>>>
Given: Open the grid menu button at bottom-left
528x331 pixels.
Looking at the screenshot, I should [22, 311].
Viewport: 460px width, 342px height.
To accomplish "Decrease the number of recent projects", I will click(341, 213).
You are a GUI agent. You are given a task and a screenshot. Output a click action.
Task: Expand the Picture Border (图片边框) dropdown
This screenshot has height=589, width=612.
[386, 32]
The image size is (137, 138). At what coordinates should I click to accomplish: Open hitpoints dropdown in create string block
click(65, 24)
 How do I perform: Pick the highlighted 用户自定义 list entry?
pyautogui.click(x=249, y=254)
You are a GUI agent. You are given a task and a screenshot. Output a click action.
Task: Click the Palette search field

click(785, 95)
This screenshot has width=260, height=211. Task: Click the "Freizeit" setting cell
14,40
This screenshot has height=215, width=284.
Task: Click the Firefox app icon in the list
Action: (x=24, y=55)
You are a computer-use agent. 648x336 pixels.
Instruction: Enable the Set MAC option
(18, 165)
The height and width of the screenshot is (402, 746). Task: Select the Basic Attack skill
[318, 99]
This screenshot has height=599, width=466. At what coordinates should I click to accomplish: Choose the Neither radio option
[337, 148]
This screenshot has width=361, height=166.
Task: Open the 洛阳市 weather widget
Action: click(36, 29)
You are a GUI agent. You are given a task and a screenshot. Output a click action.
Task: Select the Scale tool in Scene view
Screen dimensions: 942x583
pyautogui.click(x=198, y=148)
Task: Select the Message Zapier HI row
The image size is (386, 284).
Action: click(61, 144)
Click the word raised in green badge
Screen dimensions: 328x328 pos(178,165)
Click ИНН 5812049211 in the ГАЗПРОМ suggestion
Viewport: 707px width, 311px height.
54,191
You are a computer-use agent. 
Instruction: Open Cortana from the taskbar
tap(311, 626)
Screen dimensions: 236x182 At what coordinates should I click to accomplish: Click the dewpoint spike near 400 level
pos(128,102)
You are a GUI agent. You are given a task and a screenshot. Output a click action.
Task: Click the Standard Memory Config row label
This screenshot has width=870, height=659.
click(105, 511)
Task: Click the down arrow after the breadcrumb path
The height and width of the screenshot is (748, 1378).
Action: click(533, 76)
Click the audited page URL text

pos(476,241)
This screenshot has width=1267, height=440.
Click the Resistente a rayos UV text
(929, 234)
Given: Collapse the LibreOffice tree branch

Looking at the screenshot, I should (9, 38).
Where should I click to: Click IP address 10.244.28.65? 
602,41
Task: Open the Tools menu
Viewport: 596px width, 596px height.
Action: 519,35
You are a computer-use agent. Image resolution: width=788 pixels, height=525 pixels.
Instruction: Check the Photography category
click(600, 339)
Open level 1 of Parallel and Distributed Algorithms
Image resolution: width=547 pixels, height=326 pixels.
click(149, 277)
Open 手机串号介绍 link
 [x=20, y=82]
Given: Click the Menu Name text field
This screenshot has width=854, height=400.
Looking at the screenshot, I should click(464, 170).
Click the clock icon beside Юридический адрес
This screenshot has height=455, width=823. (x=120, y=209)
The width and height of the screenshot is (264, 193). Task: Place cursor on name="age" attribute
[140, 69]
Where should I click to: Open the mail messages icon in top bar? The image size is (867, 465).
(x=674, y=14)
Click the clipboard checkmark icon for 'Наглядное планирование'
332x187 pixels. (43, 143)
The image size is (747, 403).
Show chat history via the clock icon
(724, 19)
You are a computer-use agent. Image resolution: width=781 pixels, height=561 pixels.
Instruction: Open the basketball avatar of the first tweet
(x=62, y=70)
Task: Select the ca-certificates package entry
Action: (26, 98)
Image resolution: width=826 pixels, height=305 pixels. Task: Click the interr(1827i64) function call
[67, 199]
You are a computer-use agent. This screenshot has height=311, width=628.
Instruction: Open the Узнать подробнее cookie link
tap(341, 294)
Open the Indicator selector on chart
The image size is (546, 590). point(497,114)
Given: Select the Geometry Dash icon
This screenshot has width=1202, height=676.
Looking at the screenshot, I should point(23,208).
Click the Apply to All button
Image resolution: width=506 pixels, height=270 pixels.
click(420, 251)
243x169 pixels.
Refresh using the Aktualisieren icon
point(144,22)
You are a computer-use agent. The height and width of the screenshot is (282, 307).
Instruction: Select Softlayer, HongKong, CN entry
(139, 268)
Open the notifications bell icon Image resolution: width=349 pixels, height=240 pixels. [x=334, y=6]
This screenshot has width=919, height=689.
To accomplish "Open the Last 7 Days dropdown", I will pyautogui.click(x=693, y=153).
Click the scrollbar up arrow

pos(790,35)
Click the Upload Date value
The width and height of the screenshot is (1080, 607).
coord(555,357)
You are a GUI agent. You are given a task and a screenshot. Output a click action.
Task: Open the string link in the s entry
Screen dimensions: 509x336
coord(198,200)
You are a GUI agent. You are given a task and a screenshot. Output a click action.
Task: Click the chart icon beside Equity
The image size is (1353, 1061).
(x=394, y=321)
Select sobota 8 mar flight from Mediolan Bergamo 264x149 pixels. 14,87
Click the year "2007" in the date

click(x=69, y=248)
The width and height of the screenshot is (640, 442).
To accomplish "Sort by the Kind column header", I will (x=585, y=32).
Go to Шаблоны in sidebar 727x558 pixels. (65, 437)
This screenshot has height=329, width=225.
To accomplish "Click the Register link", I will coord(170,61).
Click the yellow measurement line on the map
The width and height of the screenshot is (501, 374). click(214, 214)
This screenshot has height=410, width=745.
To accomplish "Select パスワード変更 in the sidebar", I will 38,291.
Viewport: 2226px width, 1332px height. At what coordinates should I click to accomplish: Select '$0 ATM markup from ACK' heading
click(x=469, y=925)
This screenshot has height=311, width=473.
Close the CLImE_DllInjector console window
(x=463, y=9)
<<<
Assigned task: The answer must consist of every line from the entries that holds the string "sidebar".

Solution:
Go to Шаблоны in sidebar 727x558 pixels. (65, 437)
To accomplish "Select パスワード変更 in the sidebar", I will 38,291.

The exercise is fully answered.